Anche se non ne azzecca più uno, di film, dal 2005 – Grizzly Man, giù il cappello – Müller lo chiamò al Festival di Venezia nel 2009 facendogli avere ben due slot in Concorso (due titoli totalmente dimenticati e dimenticabili) e l’anno scorso Barbera gli recapitò un Leone d’Oro alla Carriera, per carità meritatissimo se si pensa alla produzione selvaggia e garibaldina degli anni Settanta e Ottanta, mentre Fuori Concorso veniva proiettato il risibile documentario Ghost Elephants.

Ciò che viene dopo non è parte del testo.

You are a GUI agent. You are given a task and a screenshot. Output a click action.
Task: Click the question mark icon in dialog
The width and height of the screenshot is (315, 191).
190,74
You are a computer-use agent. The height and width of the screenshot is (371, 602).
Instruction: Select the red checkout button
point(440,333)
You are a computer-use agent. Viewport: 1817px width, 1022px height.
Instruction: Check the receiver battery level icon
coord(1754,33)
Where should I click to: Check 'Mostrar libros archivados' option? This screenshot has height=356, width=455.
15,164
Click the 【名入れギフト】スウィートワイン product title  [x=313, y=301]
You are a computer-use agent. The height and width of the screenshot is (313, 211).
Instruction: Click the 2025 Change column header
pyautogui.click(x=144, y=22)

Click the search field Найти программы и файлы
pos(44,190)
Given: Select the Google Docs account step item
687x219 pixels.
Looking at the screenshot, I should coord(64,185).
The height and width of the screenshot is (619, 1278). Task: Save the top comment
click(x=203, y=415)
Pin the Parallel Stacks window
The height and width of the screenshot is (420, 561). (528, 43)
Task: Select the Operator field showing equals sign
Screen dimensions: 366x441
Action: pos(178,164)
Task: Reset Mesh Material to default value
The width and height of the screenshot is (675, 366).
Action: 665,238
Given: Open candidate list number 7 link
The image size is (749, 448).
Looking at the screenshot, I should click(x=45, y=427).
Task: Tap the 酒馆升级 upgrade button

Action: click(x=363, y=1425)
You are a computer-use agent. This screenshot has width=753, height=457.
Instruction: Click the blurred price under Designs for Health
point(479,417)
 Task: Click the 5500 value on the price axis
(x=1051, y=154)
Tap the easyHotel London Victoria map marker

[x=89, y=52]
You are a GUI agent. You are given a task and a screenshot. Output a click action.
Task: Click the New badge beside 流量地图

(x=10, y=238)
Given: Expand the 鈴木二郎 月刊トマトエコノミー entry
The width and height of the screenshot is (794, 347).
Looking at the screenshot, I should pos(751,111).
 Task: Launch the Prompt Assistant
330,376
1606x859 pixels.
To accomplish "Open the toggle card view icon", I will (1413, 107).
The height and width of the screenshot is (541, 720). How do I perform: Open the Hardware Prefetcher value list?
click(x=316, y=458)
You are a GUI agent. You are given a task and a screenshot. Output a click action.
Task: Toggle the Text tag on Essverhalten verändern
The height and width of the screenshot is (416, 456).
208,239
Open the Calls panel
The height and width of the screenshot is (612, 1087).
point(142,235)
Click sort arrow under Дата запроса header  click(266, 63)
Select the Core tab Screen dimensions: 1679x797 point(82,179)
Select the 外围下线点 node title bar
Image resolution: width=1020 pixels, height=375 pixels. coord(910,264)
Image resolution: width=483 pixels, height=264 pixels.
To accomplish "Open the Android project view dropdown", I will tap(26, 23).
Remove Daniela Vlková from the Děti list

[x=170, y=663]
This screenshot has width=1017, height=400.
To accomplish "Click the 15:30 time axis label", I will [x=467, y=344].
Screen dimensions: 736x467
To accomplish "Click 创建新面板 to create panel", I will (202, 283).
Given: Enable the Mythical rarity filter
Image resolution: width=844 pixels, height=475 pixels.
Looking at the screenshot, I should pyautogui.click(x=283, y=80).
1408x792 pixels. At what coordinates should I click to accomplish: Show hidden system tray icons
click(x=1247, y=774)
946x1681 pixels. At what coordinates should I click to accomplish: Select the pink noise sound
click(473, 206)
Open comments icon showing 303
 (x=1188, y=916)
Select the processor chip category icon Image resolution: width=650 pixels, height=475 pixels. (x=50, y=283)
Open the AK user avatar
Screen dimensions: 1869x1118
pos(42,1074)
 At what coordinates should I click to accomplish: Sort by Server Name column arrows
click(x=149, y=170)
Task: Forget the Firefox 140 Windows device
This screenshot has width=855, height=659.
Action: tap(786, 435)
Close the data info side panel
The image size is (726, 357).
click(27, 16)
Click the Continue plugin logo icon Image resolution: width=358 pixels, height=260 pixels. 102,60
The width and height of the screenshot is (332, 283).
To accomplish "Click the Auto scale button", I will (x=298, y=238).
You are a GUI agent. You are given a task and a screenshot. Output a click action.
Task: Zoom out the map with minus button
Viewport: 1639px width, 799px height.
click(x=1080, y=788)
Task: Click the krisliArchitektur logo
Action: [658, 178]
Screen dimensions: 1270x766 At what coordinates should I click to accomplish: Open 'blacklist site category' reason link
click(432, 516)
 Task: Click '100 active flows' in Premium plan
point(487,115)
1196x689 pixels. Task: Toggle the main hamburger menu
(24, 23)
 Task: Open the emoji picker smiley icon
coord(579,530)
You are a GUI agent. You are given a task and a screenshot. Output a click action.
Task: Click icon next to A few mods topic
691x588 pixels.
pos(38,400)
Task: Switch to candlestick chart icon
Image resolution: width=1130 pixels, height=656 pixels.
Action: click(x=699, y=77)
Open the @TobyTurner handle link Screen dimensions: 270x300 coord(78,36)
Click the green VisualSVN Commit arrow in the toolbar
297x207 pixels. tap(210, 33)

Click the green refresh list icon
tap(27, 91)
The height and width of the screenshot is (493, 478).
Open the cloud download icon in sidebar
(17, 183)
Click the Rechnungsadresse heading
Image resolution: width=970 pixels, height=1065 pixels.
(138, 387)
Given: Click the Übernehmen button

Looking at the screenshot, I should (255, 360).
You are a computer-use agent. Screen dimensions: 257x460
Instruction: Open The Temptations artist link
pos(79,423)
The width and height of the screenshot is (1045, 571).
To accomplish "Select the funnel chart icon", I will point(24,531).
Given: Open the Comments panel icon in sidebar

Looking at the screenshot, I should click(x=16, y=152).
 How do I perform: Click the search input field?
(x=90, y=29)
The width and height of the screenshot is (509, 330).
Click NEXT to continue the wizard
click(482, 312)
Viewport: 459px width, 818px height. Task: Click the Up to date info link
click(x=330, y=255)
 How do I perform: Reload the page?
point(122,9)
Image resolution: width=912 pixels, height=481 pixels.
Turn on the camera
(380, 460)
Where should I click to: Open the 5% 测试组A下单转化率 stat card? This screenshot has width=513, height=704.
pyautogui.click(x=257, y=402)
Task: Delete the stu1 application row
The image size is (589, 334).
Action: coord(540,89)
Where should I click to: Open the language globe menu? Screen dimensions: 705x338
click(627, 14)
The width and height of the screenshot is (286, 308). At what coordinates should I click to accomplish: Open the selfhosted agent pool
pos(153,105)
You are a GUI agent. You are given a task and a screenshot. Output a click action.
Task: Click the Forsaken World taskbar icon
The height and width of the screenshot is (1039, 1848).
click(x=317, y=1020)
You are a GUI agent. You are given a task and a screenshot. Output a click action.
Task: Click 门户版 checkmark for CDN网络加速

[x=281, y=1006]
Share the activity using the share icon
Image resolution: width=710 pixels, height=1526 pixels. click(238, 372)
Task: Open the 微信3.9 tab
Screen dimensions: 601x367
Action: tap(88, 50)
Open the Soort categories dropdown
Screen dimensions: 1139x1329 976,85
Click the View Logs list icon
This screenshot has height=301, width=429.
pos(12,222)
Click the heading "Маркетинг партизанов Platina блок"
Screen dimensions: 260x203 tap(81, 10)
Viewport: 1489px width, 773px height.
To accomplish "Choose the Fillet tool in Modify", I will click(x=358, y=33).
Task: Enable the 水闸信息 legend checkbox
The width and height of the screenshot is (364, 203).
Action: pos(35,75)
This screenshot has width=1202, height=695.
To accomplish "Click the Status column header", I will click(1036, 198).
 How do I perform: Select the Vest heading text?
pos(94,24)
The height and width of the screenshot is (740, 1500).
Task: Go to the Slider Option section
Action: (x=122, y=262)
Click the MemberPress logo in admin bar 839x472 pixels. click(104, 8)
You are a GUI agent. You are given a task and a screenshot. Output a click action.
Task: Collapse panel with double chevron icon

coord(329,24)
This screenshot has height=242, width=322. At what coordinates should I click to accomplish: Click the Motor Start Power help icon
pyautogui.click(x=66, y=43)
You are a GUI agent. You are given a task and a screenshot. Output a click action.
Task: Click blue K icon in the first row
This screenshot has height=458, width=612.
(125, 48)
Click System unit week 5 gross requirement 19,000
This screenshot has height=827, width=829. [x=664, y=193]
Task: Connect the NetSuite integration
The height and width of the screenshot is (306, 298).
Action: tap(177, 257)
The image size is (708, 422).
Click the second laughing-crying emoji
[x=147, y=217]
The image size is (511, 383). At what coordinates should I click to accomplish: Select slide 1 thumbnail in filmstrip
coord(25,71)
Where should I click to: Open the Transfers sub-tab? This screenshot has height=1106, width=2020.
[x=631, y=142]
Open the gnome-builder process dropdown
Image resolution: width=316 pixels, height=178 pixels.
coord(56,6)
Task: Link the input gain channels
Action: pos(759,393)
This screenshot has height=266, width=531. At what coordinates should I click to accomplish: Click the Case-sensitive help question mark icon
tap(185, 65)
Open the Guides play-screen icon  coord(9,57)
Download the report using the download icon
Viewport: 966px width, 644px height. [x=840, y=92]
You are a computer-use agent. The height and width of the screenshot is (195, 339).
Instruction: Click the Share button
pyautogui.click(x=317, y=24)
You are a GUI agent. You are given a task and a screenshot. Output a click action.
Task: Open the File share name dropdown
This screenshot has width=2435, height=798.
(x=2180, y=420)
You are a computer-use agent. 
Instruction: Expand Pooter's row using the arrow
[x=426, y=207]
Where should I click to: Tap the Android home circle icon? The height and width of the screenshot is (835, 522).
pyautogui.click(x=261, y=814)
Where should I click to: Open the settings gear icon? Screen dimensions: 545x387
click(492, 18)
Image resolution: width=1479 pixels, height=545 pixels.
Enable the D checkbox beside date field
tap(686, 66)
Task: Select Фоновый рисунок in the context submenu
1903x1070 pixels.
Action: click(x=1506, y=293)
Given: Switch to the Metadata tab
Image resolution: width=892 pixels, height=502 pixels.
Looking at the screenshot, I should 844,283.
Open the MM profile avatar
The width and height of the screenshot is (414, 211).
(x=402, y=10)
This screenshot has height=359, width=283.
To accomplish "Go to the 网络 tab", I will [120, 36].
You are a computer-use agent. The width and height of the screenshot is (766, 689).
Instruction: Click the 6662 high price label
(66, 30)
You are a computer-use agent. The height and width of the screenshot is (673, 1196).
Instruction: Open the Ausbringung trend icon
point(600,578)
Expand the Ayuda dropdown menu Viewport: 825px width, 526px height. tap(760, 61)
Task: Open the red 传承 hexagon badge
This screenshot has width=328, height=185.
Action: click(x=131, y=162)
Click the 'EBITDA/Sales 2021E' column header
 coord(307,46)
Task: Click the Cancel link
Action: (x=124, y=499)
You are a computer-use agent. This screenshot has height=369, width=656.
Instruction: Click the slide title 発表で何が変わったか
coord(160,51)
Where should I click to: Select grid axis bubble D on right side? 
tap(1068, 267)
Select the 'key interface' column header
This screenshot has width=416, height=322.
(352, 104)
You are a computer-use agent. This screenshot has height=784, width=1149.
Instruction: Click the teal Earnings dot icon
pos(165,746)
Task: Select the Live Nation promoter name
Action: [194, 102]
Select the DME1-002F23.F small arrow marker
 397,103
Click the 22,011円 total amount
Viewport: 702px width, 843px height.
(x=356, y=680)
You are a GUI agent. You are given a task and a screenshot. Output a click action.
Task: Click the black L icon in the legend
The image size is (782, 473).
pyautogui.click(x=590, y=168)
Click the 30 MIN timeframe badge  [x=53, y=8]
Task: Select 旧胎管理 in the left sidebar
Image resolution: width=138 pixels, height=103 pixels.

A Venezia 83, addirittura in Concorso, l’83enne bavarese porta il claudicante Bucking Fastard, dedicandolo, dopo un paio di pannelli introduttivi in nero, nientemeno che a David Lynch. Roba da far venir giù con gli applausi la sala Darsena del Lido. Dopodiché Bucking Fastard inizia come un courtroom movie, con le sorelle Jean e Joan Hoolbroke (Kate e Rooney Mara) sul banco degli imputati di un tribunale irlandese, ree di aver stalkerizzato, seppur goffamente, il ricco, avvenente e ubriacone vicino di casa mister Mulroney, un Orlando Bloom dall’accento irish al limite del parodico.